Initially, Watkins was going to not only be representing P.S., the ex-husband of the woman at the center of the case, but also Tisaby — which Greitens’ defense attorney Jim Martin called an act of collusion.
The ruling follows Martin’s request to allow the defense to re-depose Tisaby, a former FBI agent hired by St. Louis Circuit Attorney’s office to help with the investigation, by Tuesday or else dismiss the case.
“I don’t believe the public is going to have confidence in the administration of justice,” Burlison said.
The judge also ordered that St. Louis Circuit Attorney Kim Gardner contact Tisaby regarding his deposition and that he was now ordered to be deposed on Thursday.
Gardner said she reached out to Tisaby over the weekend as directed by Burlison but was told he would not be available for a re-deposition until Monday, April 30.
Martin said the defense team assumed they would be deposing Tisaby Monday morning and stated that the prosector’s office should have informed the defense over the weekend that Tisaby wouldn’t be available to be deposed.
The reason, according to Watkins, that Tisaby wasn’t available for deposition is that he was “addressing matters of national security.”

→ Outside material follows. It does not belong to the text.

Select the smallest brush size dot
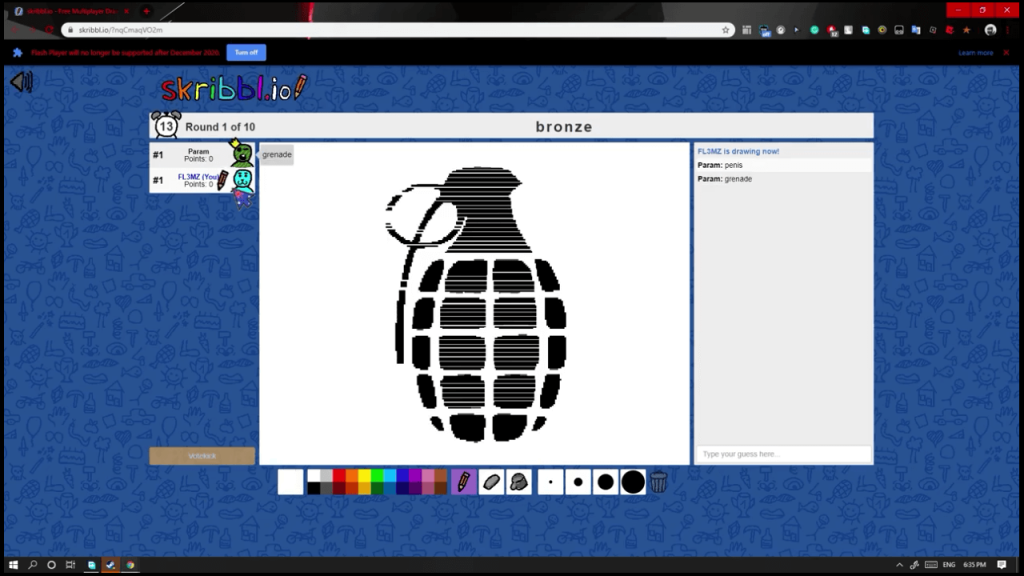The image size is (1024, 576). [551, 482]
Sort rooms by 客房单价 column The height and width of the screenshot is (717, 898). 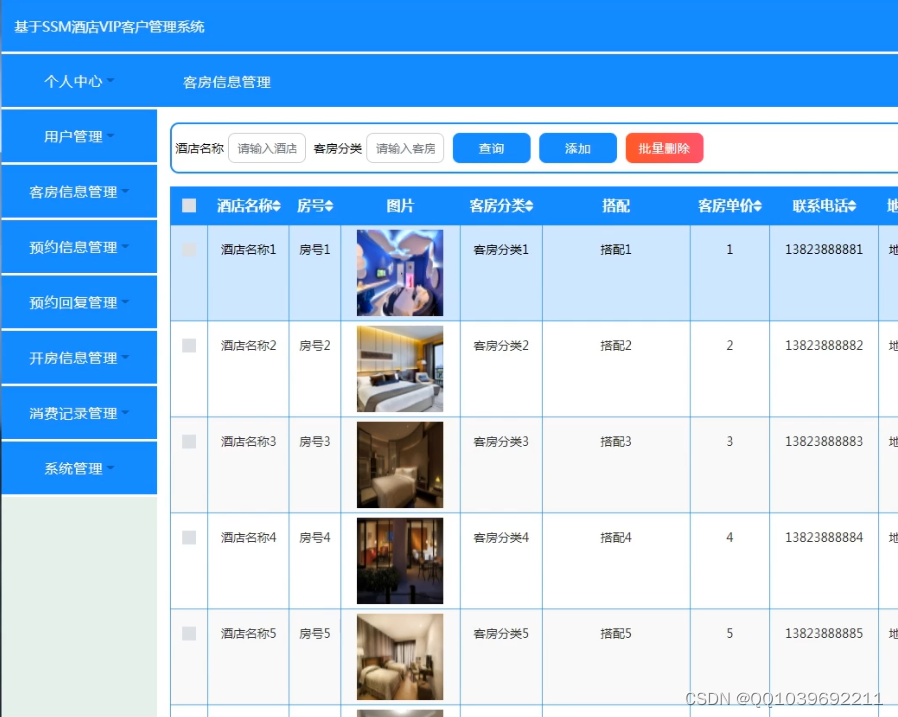pos(729,206)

“The issue of national security is preposterous,” Martin said. “I don’t believe he has any reason to not be here today.”
In addition, the defense team requested that P.S. and K.S.’ phones be released to the defense. Burlison ordered Monday afternoon that both phones be submitted to a court approved forensics expert for examination.
Greitens’ attorney Scott Rosenblum said the defense wants the texts between woman and ex-husband because they raise questions about the ex-husband’s prior testimony.
The woman’s attorney, Scott Simpson, said Monday morning an order to turn over the phone, issued by the defense, violates his client’s constitutional rights. Simpson, however, was not present during the afternoon hearing.
“That order amounts to the illegal search and seizure under my client’s fourth amendment rights,” Simpson said. “That is privileged information the defense is not entitled to have access to.”
Greitens is accused of allegedly taking a picture of a bound and partially nude woman with whom he was having an affair with at the time and threatened to blackmail her if she made the affair public. The trial is set to begin May 14.
Greitens has also been charged with two additional felony counts regarding the use of a donor list from his nonprofit charity during his gubernatorial campaign in 2015.
The news was announced by Gardner on Friday afternoon.
According to the Circuit Attorney’s Office, Gardner charged Greitens with two counts of tampering with computer data: modifying or destroying, disclosing or accessing for an incident that took place on around about April 22, 2015.